The first is how you might learn about fabrics in a classroom. The network fabric is the conceptual understanding of how all of your devices connect across the network. When you have a strong conceptualization, it’s easy to see how and where you might want to make adjustments within the fabric to ensure you have the right levels of connectivity and performance in every section of the network.

At a moe practical level, the fabric can also refer to the command and control of your network. You might have a network fabric software or system. In that case, you’re using the term “fabric” to refer to the software management platform you use to manage the network in general.

From a network design standpoint, the fabric is the layer of switches and routers that connects all of your spines in a data center. Looking at it this way, you can see exactly where the fabric fits in your topology and how changes to the fabric will impact the overall network.

To summarize all of these concepts, the point of a fabric is to help you understand the exact layout of your network structure and how you control or change that layout.

Types of Fabrics

With all of that said, there are a number of different types of fabrics, each applying the concept to more specific design ideas and netting benefits accordingly.

Theoretically, you could have an infinite number of different types of fabrics, but we can lock down the idea of varying fabrics by looking at three common examples: LAN, SAN, and IP.


A LAN fabric is one built on wired connections. To understand how fabrics work in this manner, we can consider a simple Ethernet network. Every device on the network is connected via an Ethernet cable.
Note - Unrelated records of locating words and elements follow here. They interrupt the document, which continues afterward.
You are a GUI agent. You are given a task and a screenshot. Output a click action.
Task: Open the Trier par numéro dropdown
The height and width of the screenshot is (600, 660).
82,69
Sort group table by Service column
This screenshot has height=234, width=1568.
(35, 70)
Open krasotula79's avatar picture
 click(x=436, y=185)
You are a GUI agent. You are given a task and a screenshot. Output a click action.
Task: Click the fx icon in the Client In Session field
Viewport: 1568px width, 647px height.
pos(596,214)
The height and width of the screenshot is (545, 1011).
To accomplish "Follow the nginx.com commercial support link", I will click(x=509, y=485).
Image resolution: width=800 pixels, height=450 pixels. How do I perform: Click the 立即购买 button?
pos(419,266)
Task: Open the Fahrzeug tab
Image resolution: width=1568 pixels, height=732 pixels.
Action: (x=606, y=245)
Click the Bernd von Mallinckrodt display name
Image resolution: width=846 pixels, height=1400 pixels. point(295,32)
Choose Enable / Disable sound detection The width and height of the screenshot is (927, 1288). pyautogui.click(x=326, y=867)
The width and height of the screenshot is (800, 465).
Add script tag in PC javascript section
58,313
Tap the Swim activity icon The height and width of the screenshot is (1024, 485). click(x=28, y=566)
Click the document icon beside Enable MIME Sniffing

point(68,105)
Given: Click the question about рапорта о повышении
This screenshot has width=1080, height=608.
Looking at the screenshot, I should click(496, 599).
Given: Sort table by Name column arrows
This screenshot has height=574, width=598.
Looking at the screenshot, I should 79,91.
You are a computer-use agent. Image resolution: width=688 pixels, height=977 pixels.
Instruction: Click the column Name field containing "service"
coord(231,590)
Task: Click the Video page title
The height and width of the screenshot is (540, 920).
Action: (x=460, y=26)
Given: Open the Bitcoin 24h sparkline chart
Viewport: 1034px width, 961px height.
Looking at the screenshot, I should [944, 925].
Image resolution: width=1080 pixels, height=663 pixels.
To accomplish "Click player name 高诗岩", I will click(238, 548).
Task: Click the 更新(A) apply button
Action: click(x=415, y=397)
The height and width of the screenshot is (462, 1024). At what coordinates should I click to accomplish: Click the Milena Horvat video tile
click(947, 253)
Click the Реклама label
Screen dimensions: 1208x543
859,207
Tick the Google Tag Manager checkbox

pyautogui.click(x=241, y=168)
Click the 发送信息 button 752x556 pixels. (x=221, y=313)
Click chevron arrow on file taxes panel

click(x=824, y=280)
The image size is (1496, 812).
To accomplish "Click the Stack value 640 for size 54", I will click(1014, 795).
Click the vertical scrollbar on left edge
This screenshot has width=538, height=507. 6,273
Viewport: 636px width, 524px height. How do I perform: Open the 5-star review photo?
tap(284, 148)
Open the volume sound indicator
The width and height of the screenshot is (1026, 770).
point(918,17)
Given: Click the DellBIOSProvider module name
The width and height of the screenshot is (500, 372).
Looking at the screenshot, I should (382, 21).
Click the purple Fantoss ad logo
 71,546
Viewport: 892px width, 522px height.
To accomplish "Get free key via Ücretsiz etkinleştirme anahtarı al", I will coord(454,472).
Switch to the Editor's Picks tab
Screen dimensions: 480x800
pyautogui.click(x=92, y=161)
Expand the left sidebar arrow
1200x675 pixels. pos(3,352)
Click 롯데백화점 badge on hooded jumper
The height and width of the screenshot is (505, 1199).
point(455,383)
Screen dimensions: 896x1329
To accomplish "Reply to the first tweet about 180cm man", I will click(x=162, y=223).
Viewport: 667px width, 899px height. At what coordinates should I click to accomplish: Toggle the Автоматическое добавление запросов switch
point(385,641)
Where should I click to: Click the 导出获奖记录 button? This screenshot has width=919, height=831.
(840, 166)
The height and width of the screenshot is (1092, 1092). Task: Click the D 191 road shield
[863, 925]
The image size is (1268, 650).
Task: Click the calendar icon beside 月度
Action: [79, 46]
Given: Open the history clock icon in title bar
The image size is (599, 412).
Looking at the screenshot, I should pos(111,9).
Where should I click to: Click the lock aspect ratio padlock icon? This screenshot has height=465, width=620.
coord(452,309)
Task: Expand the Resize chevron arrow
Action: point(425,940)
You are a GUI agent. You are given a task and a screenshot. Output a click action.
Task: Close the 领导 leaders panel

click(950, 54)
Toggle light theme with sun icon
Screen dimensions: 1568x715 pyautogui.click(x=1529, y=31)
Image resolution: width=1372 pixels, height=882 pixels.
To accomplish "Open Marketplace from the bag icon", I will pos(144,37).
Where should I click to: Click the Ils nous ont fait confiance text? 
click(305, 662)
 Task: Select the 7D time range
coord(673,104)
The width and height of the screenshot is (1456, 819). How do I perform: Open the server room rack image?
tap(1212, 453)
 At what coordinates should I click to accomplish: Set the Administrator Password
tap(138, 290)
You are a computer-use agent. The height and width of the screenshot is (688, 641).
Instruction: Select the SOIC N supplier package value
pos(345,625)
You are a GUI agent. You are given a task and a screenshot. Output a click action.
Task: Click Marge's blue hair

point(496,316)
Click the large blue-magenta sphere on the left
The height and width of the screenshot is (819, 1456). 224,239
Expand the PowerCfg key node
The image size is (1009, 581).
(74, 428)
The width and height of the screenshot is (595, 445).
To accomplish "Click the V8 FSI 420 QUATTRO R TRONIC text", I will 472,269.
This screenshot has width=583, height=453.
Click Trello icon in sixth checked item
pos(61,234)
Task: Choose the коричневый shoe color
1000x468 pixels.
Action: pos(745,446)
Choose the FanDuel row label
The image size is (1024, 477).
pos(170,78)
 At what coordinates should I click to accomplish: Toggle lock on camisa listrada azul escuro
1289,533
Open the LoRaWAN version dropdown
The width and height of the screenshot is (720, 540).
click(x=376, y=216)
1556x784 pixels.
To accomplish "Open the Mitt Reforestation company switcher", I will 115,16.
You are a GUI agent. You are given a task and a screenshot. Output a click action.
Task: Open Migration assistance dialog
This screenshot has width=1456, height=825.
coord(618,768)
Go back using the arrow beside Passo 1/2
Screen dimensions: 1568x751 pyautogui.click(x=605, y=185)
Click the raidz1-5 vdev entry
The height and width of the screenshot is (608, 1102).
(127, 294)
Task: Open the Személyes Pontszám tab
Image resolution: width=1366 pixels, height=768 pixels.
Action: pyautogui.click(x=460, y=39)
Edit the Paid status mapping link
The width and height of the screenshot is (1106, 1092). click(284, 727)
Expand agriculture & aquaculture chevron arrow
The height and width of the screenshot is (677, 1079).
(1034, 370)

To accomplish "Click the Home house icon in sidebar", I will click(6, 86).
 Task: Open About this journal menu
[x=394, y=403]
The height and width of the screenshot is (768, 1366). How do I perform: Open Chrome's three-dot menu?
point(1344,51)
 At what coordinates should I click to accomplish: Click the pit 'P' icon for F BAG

Thus, the LAN fabric is the map of every device and Ethernet cable across the network. You could still think of the fabric as the software that lets you manage the network, but in most cases, you would say that the fabric is the overall connection topology.

In a LAN fabric, you’re using the network map to ensure that you have the level of interconnectivity that you desire. Typically, each switch is connected to every single other switch in the adjacent layer. It’s similar to spine-leaf architecture in this sense. In fact, it’s common to add a fabric layer at the top of a spine-leaf structure in a data center specifically to maximize interconnectivity and network resilience.


A SAN fabric takes the same idea but applies it more narrowly. In this case, you’re working with a storage area network — meaning the fabric is only applied to a single segment of the network. Specifically, this segment houses storage devices.

The idea of a storage fabric is to create robust interconnectivity within the SAN while still limiting access from devices outside the SAN. This helps to maintain network segmentation for security and data integrity purposes. Yet, devices inside the SAN benefit from greater network performance by taking advantage of the fabric concept.


The last primary type of network fabric is an IP fabric. An IP fabric is similar to a LAN fabric, but it isn’t limited to wired connections. It can also include wireless meshes.

Overall, it’s still using the same idea of interconnectivity, but IP fabrics are capable of achieving high levels of network complexity. All the while, powerful fabric software management tools enable you to optimize these complicated networks to squeeze out every last metric of performance.